= TASK DIRECTIONS =
Count how many lines in the records below contain the string "Switch", matching case exactly, and reply with only that number.

--- start of PROVIDED DATA ---

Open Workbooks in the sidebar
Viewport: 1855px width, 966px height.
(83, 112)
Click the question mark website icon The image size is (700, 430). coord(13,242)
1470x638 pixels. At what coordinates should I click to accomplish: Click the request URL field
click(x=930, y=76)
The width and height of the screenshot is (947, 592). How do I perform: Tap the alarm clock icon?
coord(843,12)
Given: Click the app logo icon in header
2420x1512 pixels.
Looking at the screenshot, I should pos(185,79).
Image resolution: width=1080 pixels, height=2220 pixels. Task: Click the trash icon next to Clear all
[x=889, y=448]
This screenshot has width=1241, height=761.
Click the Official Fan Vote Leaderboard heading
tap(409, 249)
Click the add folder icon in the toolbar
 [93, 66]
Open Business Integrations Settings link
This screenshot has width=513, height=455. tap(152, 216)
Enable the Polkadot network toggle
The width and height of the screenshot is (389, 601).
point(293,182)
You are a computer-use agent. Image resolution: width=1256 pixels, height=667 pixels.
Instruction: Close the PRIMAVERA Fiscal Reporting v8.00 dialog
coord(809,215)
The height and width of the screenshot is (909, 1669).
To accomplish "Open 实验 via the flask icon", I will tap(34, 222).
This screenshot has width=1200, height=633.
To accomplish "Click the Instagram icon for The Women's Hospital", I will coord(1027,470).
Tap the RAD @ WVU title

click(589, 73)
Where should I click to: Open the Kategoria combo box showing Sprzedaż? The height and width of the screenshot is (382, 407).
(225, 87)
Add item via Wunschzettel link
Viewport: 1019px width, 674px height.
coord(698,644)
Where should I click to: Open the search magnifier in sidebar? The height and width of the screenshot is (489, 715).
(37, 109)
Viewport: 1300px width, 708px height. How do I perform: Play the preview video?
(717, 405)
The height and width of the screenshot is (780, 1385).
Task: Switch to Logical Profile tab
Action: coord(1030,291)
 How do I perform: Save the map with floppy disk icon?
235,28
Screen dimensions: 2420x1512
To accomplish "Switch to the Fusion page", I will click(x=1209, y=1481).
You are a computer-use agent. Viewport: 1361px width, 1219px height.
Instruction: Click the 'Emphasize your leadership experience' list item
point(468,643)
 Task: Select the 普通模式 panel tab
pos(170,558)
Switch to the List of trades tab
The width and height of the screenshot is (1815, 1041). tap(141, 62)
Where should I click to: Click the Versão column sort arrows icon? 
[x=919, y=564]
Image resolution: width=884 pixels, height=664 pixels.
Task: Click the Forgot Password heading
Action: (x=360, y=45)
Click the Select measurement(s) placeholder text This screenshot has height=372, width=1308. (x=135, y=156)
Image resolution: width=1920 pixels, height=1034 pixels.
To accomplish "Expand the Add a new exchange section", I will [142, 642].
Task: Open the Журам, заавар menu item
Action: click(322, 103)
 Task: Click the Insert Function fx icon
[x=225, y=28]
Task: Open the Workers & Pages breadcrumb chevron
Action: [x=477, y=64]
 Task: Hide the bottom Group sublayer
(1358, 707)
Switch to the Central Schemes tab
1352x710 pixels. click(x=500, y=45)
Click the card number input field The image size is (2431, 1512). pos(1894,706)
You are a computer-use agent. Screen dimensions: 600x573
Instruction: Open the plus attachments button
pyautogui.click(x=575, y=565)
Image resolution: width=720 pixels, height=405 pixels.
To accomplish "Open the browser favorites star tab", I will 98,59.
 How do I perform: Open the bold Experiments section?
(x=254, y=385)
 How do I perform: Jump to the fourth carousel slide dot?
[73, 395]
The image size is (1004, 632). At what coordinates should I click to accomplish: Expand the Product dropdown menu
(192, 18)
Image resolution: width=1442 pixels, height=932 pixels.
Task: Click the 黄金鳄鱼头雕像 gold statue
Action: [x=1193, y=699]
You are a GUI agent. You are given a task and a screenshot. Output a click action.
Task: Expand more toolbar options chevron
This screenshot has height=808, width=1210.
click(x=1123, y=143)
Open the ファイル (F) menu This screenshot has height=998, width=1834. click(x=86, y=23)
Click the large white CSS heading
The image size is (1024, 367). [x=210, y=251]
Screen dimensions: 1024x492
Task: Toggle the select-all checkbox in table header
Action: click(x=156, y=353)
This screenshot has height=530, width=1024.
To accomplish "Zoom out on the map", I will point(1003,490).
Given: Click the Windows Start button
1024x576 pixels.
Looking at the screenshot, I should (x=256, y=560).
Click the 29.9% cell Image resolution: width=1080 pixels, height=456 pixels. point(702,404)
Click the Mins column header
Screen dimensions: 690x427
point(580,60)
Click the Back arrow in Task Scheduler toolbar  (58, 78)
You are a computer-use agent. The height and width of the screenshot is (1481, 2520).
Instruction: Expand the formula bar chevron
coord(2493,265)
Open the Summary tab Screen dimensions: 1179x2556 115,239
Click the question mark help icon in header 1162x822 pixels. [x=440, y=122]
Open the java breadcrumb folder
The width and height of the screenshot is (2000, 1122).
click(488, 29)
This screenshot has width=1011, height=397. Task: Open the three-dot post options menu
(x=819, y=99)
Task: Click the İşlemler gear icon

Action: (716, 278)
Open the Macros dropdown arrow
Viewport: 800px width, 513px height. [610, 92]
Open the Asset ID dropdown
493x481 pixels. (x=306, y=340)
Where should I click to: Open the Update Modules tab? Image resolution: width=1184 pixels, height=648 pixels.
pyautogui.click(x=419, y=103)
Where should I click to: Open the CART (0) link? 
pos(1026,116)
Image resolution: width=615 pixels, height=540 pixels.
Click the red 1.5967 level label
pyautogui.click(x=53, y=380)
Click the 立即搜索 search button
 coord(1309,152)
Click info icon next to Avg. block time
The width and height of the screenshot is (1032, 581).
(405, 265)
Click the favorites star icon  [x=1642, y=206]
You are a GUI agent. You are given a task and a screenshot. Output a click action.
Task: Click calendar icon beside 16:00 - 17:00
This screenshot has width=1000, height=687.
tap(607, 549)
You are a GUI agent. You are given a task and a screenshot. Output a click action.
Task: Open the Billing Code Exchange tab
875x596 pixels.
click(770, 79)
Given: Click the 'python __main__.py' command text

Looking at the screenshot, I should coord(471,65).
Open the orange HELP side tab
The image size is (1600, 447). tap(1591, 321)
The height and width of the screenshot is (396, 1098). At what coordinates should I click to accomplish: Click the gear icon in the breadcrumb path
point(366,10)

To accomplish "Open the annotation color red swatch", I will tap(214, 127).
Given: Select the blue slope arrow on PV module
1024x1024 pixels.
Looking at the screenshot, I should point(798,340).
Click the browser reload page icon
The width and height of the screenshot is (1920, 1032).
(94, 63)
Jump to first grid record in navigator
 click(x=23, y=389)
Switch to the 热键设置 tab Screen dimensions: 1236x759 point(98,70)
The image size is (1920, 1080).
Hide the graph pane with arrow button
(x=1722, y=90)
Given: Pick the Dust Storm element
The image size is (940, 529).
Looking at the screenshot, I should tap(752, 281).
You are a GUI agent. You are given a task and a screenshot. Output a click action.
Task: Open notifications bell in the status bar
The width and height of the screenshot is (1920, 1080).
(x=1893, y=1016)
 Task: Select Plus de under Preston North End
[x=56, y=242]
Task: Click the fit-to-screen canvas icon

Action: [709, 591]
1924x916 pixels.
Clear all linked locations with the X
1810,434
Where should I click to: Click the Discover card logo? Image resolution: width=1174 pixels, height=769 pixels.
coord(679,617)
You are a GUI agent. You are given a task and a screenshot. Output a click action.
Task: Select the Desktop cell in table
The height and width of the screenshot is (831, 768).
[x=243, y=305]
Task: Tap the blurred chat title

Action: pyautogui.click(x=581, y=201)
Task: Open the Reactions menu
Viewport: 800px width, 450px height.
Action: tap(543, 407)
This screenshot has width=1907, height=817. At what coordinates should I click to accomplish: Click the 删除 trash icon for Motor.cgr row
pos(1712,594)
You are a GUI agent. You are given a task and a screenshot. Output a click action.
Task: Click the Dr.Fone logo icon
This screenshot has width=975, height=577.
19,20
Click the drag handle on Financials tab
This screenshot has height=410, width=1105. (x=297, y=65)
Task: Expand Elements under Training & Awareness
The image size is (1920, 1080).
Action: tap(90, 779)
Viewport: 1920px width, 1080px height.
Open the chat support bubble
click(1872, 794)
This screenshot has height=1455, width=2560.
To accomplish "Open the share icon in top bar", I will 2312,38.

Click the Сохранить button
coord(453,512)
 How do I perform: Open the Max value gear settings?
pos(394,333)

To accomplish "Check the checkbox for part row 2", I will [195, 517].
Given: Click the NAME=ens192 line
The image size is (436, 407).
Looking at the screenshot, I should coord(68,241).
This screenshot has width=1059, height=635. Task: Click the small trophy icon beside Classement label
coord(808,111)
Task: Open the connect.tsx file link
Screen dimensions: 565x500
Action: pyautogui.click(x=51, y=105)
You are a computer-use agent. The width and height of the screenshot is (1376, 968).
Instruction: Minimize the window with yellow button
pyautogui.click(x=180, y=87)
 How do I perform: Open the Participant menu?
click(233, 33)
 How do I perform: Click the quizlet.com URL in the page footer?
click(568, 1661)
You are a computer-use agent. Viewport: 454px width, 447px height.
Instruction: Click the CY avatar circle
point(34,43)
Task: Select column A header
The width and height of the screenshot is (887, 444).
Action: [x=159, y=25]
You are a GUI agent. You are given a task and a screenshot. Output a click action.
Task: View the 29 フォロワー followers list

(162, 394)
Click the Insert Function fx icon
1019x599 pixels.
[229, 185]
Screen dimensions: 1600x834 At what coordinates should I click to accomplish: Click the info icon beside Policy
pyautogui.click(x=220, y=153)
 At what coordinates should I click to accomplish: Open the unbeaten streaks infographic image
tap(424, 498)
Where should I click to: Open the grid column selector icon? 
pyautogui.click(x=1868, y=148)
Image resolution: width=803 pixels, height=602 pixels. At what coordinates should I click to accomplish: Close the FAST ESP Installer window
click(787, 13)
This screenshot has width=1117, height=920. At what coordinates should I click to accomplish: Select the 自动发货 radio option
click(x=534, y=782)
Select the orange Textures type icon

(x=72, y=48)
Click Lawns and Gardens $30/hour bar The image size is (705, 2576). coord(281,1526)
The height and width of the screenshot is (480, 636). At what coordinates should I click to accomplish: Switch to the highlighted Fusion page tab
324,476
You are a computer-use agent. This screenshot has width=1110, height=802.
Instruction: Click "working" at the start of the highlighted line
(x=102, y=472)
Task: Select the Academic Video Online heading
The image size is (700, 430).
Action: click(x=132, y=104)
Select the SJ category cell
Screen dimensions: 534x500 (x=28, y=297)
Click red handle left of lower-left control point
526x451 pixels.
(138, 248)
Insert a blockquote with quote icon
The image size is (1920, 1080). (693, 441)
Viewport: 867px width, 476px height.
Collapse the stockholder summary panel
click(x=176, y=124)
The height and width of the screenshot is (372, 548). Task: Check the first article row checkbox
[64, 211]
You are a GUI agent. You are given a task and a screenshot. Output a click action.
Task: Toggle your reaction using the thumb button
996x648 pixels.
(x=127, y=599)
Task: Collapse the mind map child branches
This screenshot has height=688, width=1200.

--- end of PROVIDED DATA ---

= EXPECTED ANSWER =
6